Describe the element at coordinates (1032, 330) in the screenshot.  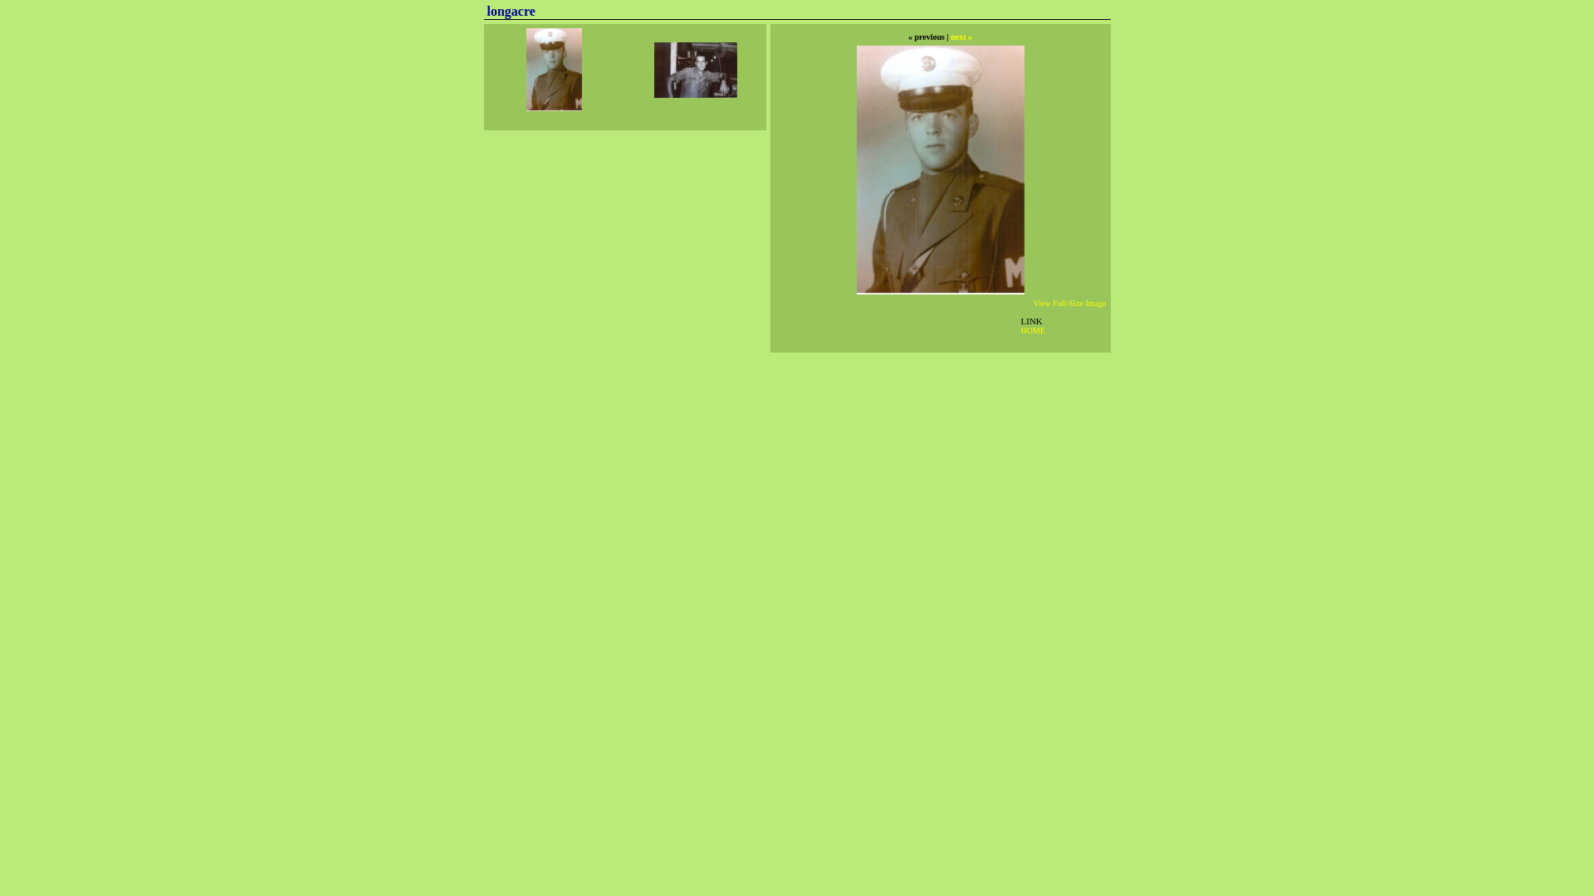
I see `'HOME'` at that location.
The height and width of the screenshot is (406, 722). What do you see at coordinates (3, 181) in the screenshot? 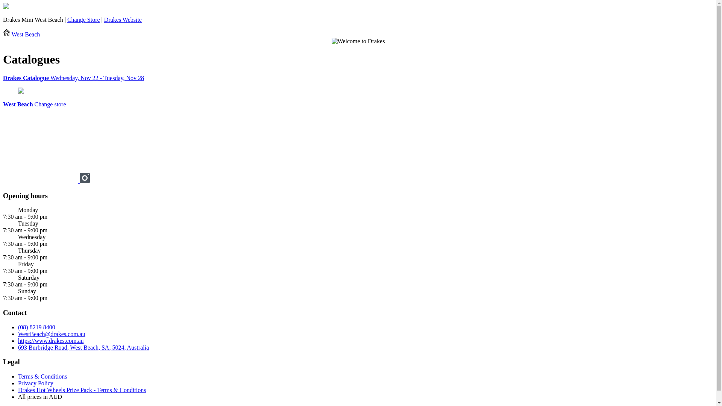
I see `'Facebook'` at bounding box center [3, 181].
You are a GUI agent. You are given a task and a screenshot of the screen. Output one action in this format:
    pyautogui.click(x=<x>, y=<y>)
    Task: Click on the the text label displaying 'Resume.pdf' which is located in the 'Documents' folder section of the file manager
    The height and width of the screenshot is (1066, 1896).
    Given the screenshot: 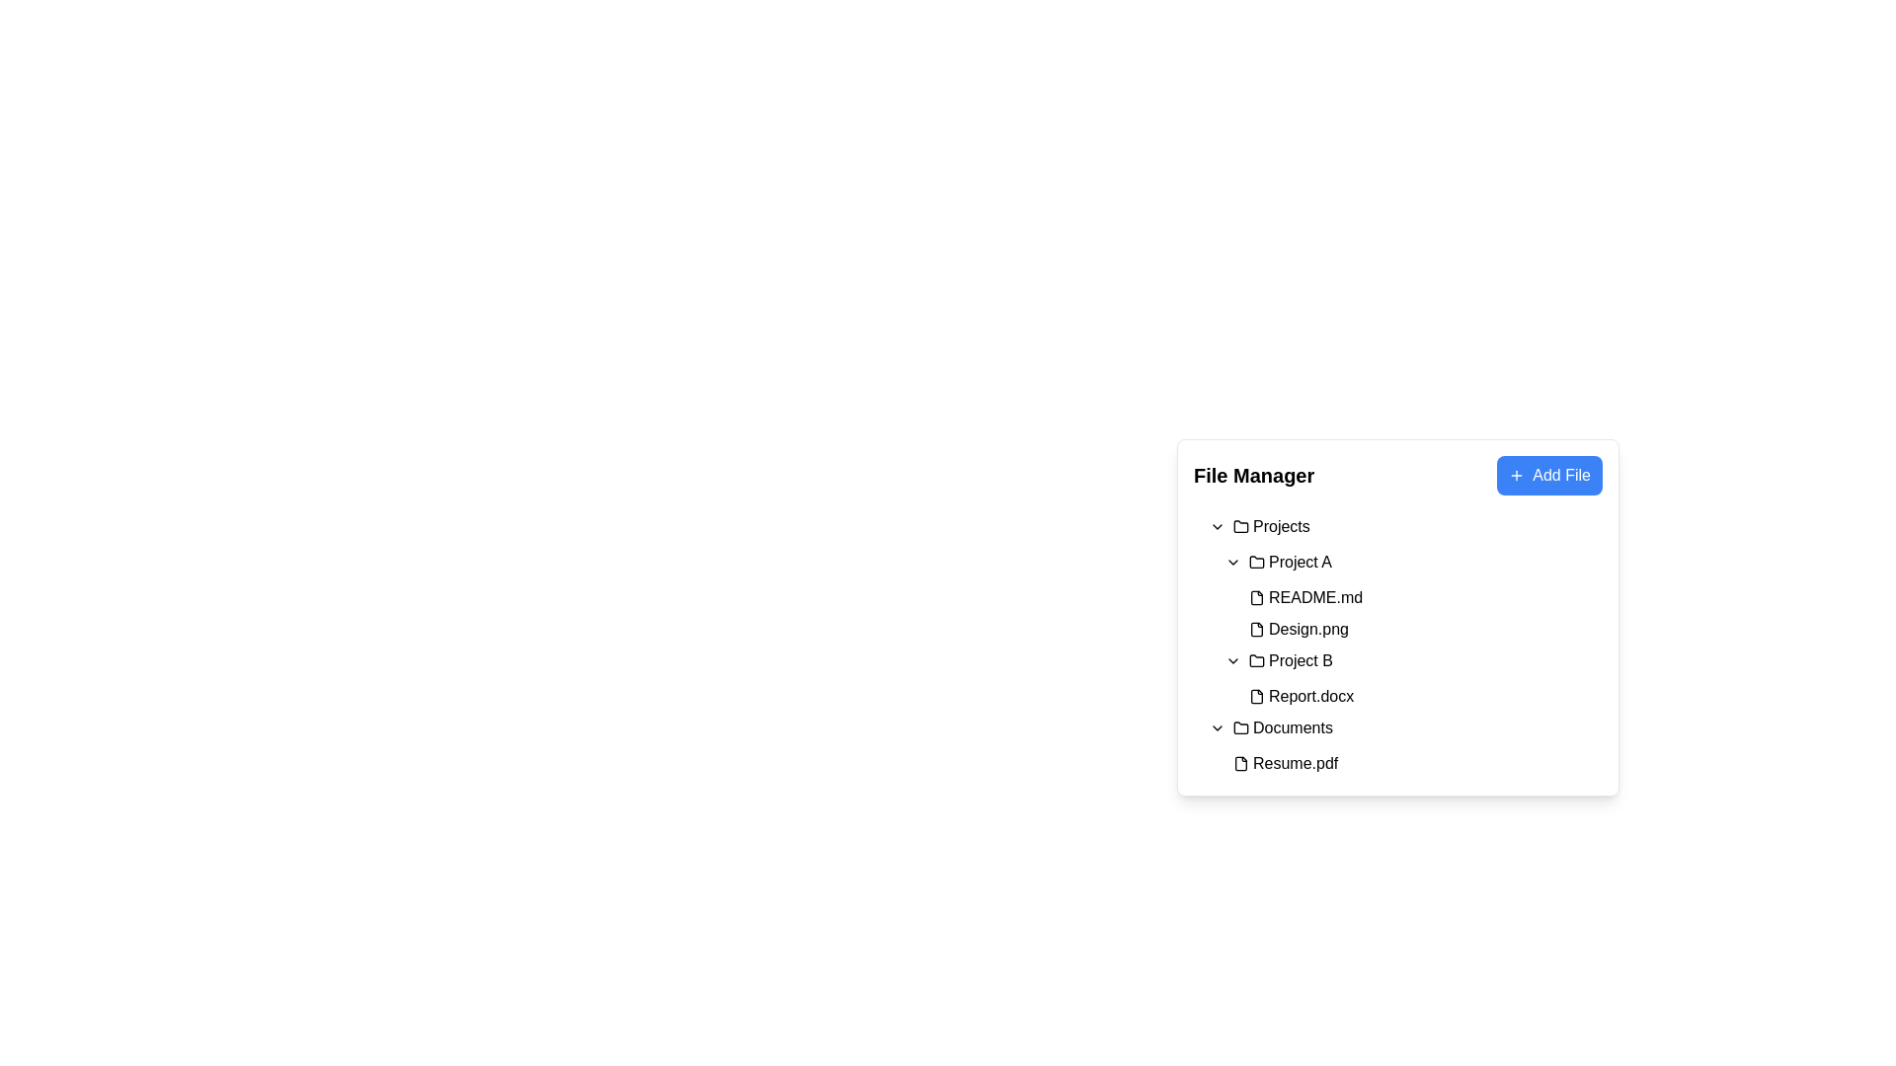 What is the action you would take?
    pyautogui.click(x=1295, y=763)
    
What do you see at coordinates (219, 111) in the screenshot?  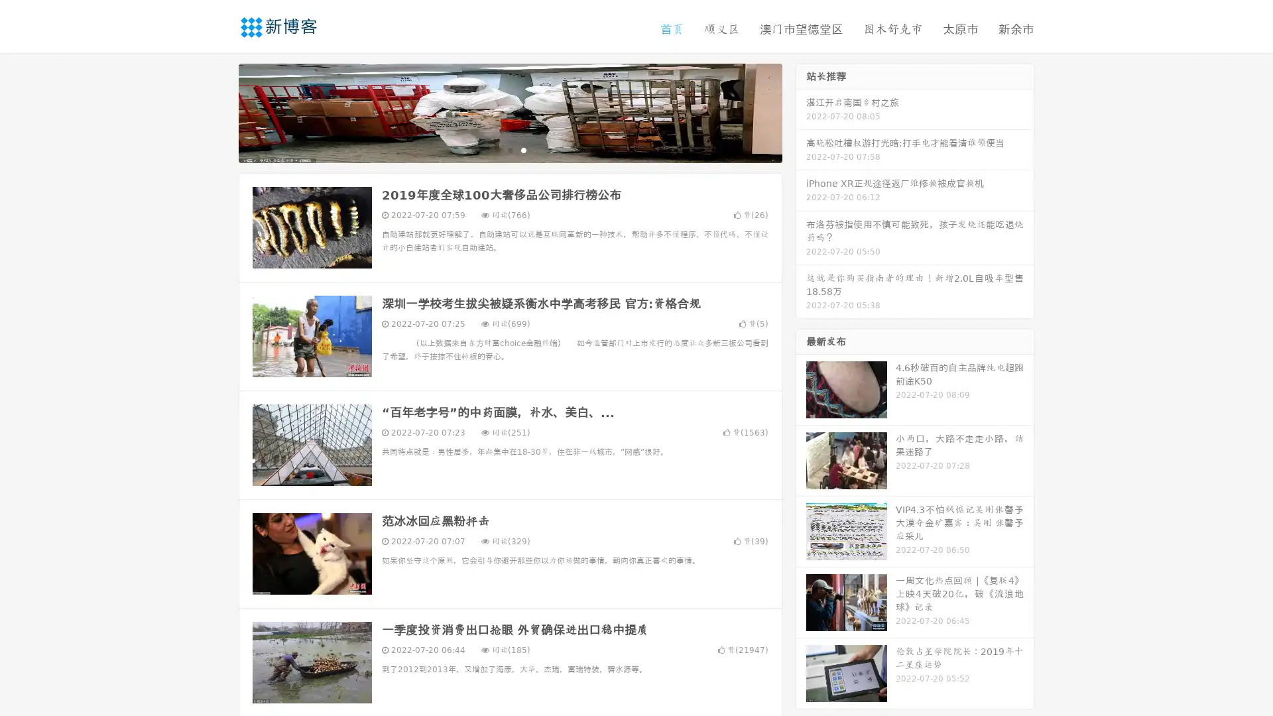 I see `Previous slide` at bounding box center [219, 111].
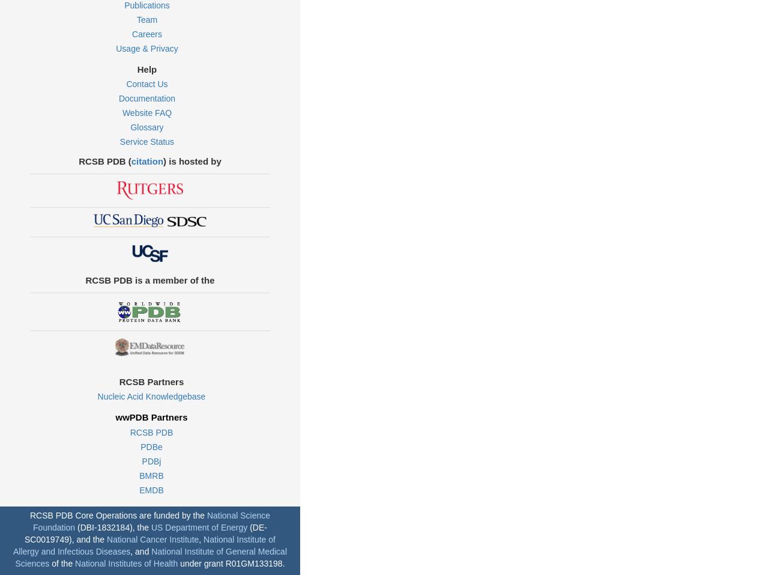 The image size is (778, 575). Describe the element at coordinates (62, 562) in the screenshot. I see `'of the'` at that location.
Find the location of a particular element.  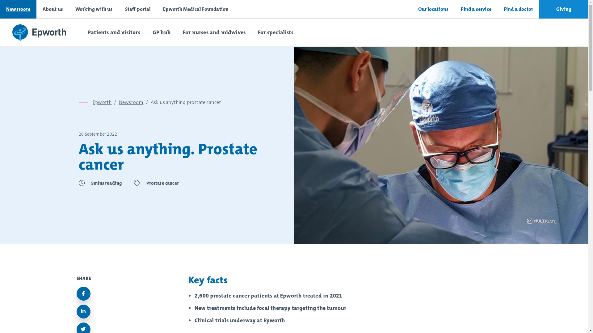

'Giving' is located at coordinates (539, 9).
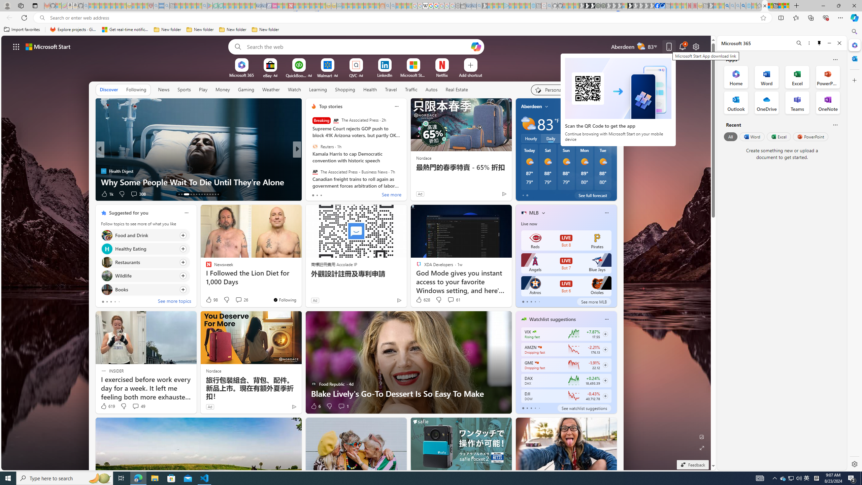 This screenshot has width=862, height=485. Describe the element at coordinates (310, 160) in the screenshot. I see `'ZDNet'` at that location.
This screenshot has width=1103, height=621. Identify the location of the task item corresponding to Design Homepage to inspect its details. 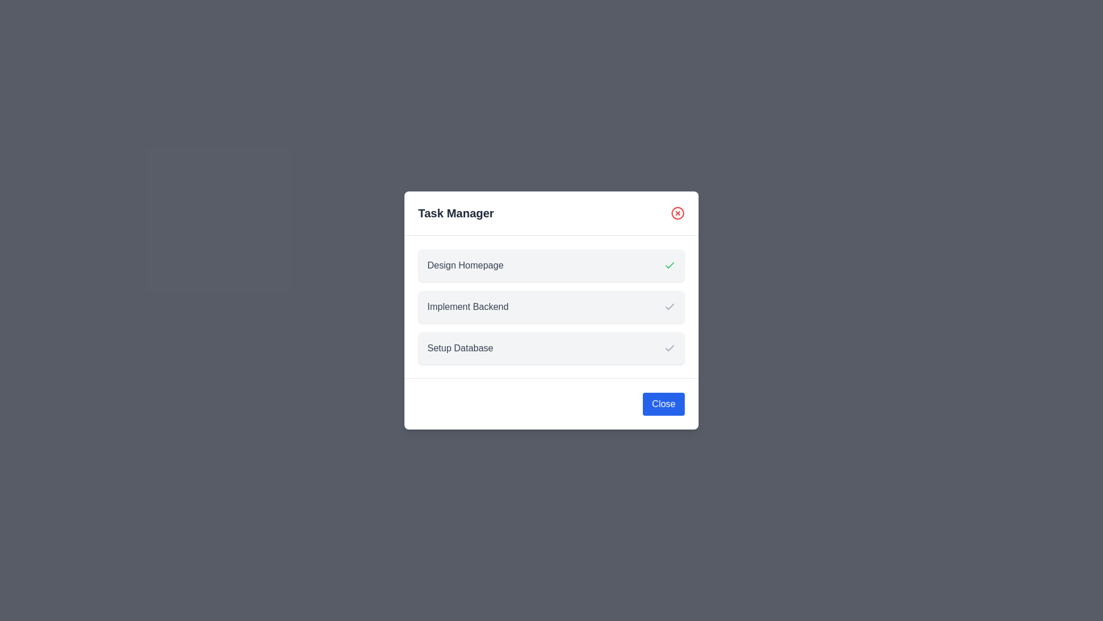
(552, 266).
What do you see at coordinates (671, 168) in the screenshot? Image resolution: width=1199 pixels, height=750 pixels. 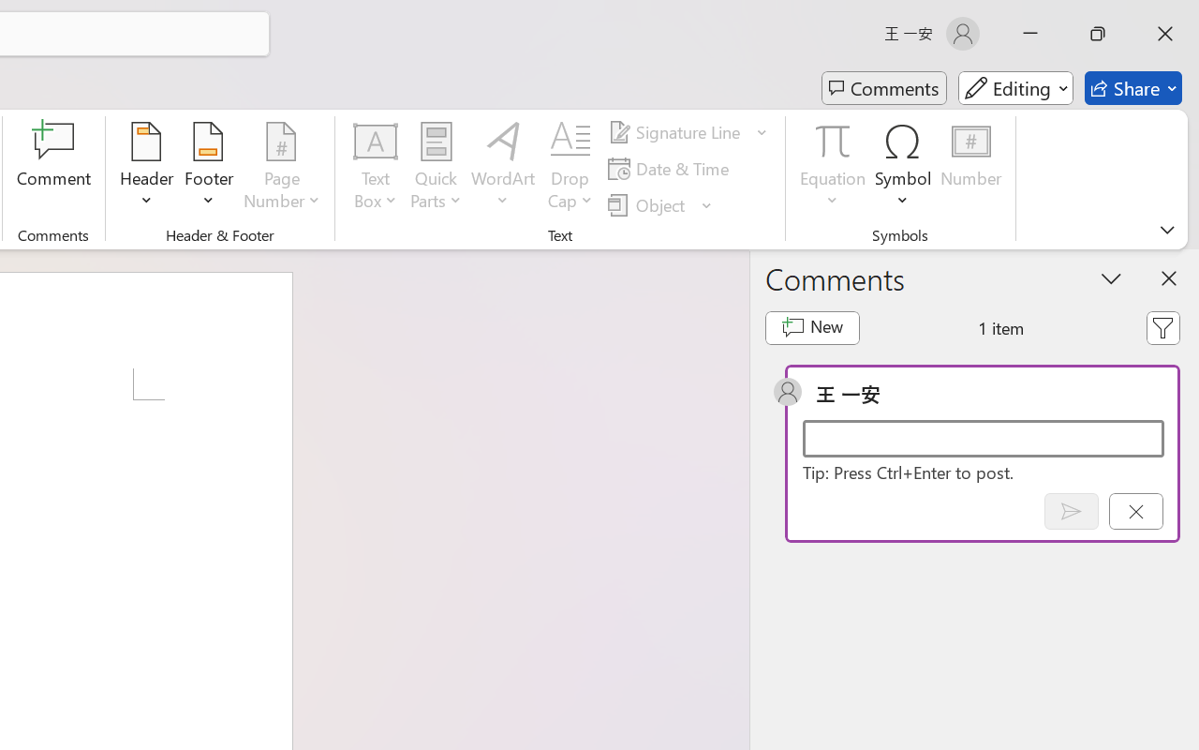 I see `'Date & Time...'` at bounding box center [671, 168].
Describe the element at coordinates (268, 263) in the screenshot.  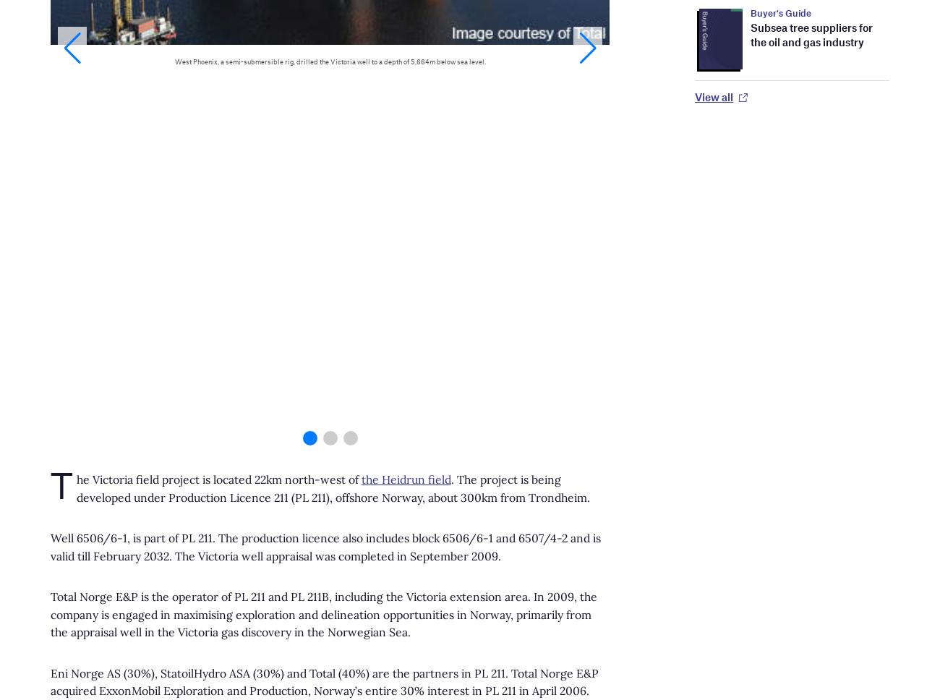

====================

Format the lines from the first one through the line containing "center [3, 181]." as a numbered list, including both of those lines and leaving out any blank lines. Leave the pictures out of your list.

1. Describe the element at coordinates (1032, 330) in the screenshot.  
2. I see `'HOME'` at that location.
3. The height and width of the screenshot is (406, 722). What do you see at coordinates (3, 181) in the screenshot? 
4. I see `'Facebook'` at bounding box center [3, 181].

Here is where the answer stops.